▸ **Prompt**:
Please return each line of the records below that contains the string "size", copied in full.

▸ **Data extract**:

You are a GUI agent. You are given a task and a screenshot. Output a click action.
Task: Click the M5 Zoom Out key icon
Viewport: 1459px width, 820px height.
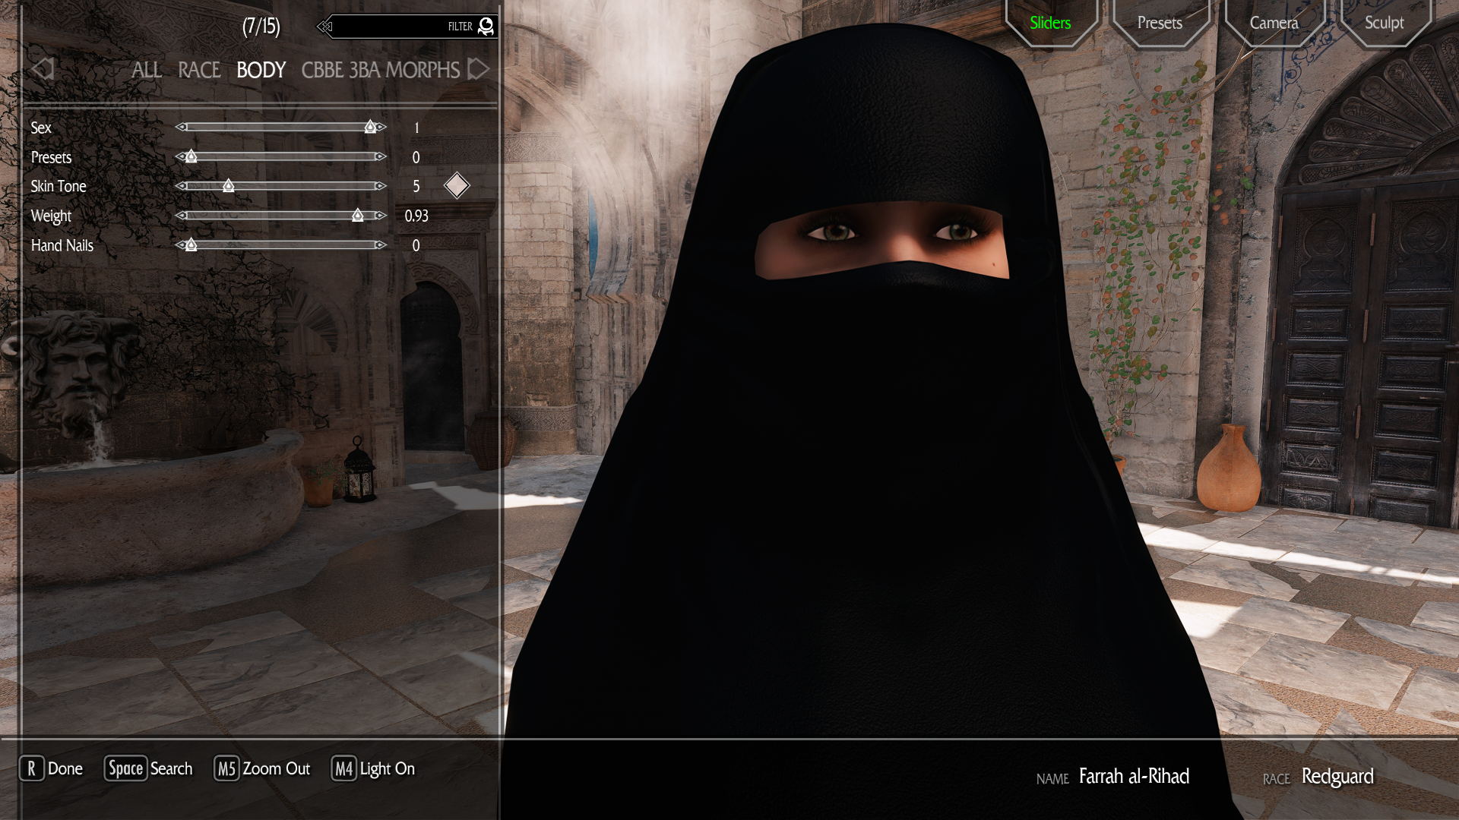226,768
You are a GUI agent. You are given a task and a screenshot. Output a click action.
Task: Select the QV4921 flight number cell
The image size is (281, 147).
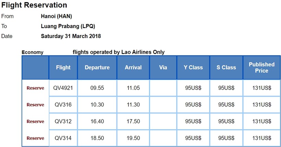[x=63, y=88]
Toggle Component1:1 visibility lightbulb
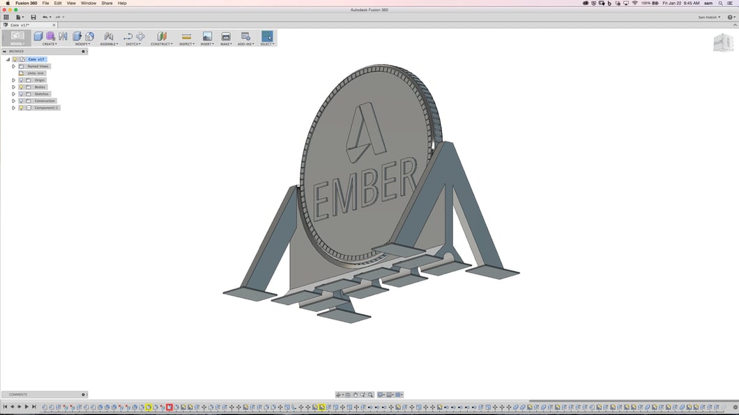Viewport: 739px width, 415px height. click(21, 108)
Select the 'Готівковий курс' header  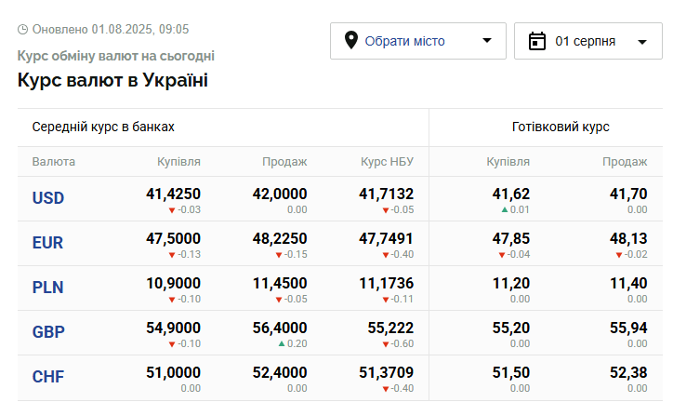click(561, 127)
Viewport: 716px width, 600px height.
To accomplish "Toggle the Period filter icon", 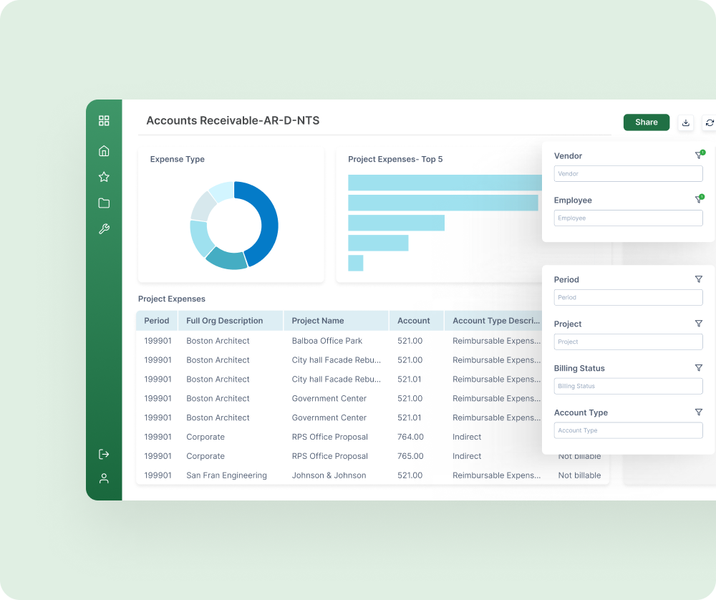I will click(x=699, y=279).
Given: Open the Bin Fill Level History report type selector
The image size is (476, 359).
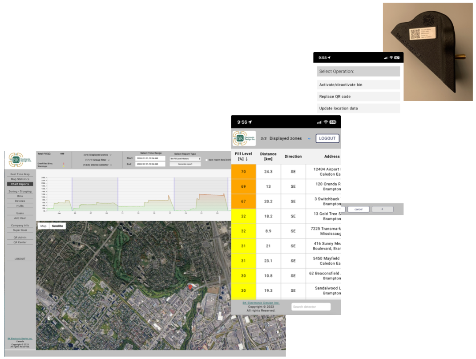Looking at the screenshot, I should point(185,158).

▸ **Output for this task**:
The image size is (281, 147).
The image size is (476, 359).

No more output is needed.